Mike Driscoll, editor of Cruise Week, a newsletter for travel agents, notes that a changed itinerary usually means smoother sailing for passengers. In a recent column for Cruise Week, veteran Trussville, Ala., agent Judy Lucas warned agents that it's largely up to them to tell travelers about storm-season considerations because cruise lines seldom volunteer such information.

But no consumer should leave such questions entirely in the hands of an agent. Just as a road-tripper bears responsibility for roaring into Death Valley in August, a cruise customer needs to think about weather.

To be defined and named as a tropical storm, a weather condition must generate winds of 39 to 73 mph. Lesser conditions (with winds of more than 20 mph) are called tropical depressions. Once winds reach 74 mph, a storm becomes a hurricane.

Passengers need to remember that cruise companies cannot be held responsible for the weather. Every major cruise line has written into its ticketing conditions that ships can cancel or substitute port calls for any reason without penalty.

Meteorologists and cruise industry officials agree that storms affect cruise ships more often in the Caribbean than in the eastern Pacific because the roughest Pacific weather often takes place well offshore, beyond the path that cruise ships follow on their passages between Los Angeles and Puerto Vallarta.

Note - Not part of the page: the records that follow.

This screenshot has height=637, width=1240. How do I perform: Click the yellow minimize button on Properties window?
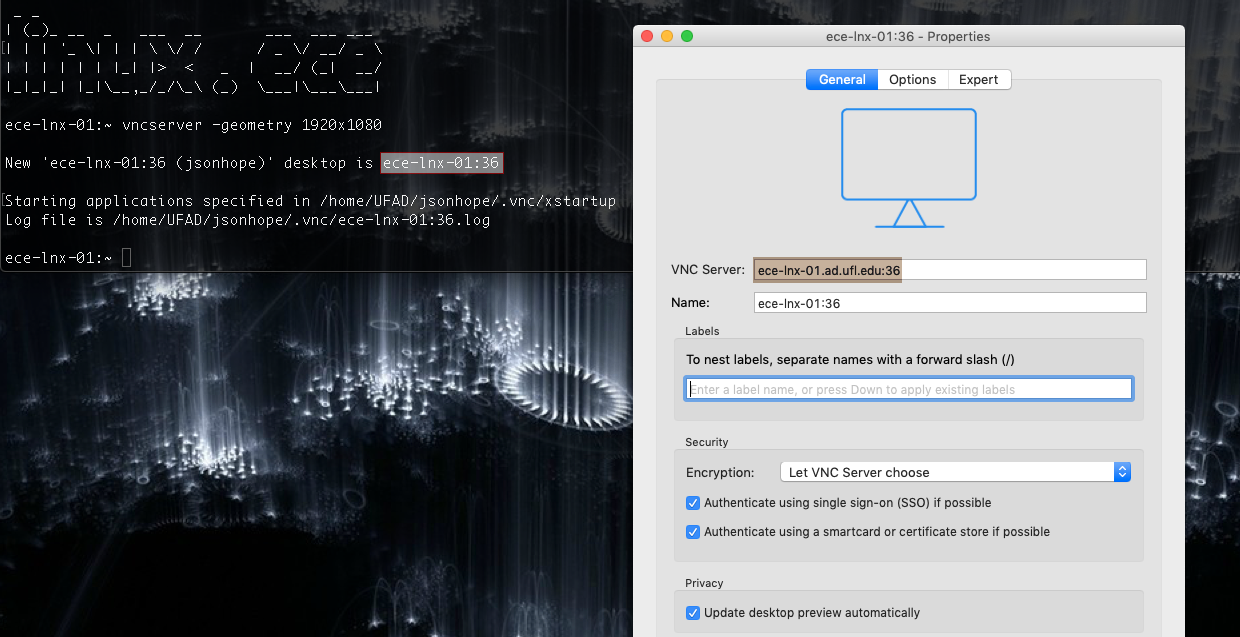(x=667, y=34)
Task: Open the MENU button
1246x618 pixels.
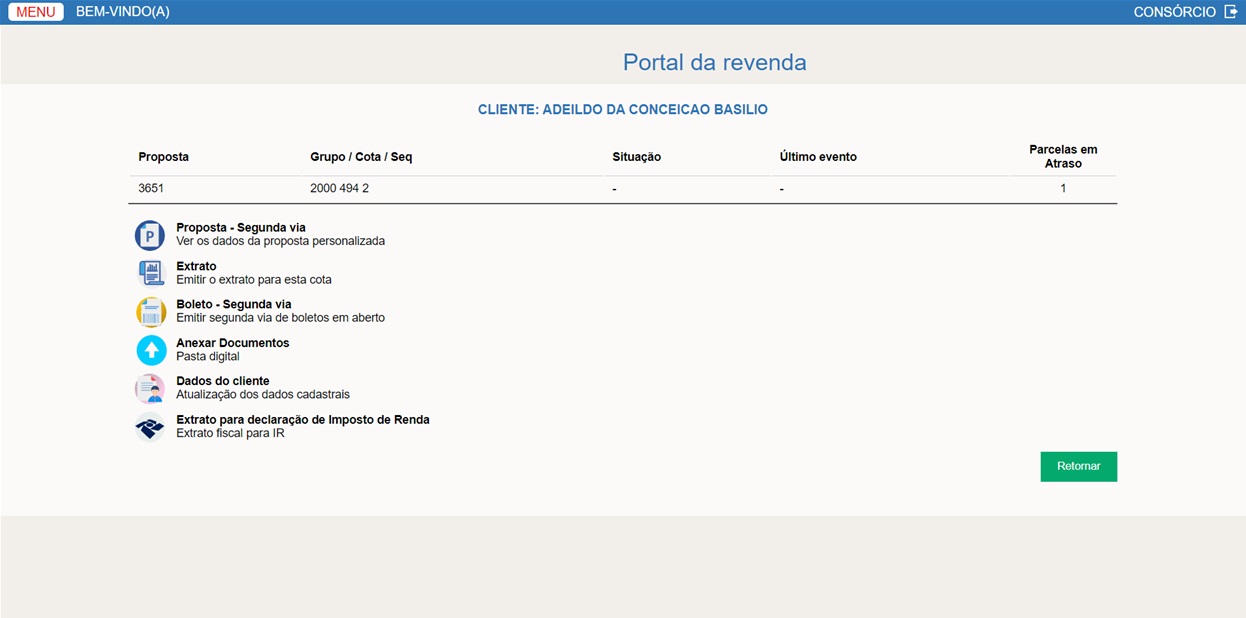Action: tap(35, 11)
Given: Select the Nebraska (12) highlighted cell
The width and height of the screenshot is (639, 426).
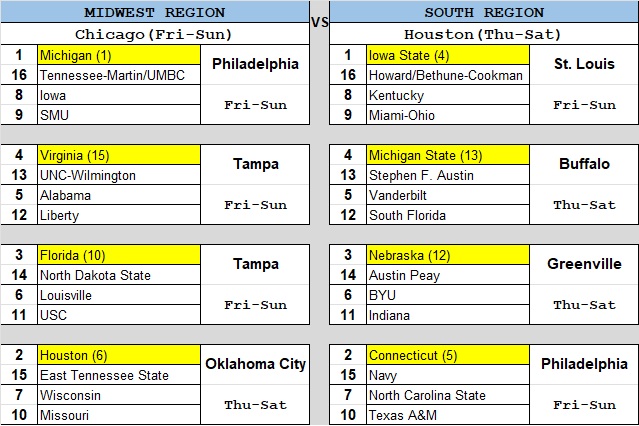Looking at the screenshot, I should 448,255.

At Royal Caribbean International, spokeswoman Michele Smith said the line had approximately 25 Caribbean weather-related itinerary changes in 1998 and 1999 together and none in the Pacific. (One consolation for the cruise ships in the Caribbean: They have more alternative ports to choose from than West Coast ships do.)

The official hurricane season actually begins before most summer vacations start: June 1 in the Atlantic, May 15 in the Pacific. On both coasts, the season officially ends Nov. 30.

Of 973 tropical storms and hurricanes from 1886 through 1998, the Miami-based National Hurricane Center reports, 325 occurred in September, 238 in August, 200 in October, 80 in July, 60 in June, 46 in November and 24 in other months.

The stormiest days of the year, historically, are Sept. 9 and 10. As of press time Sept. 6, however, the National Hurricane Center reported no major storms in the Caribbean or Eastern Pacific.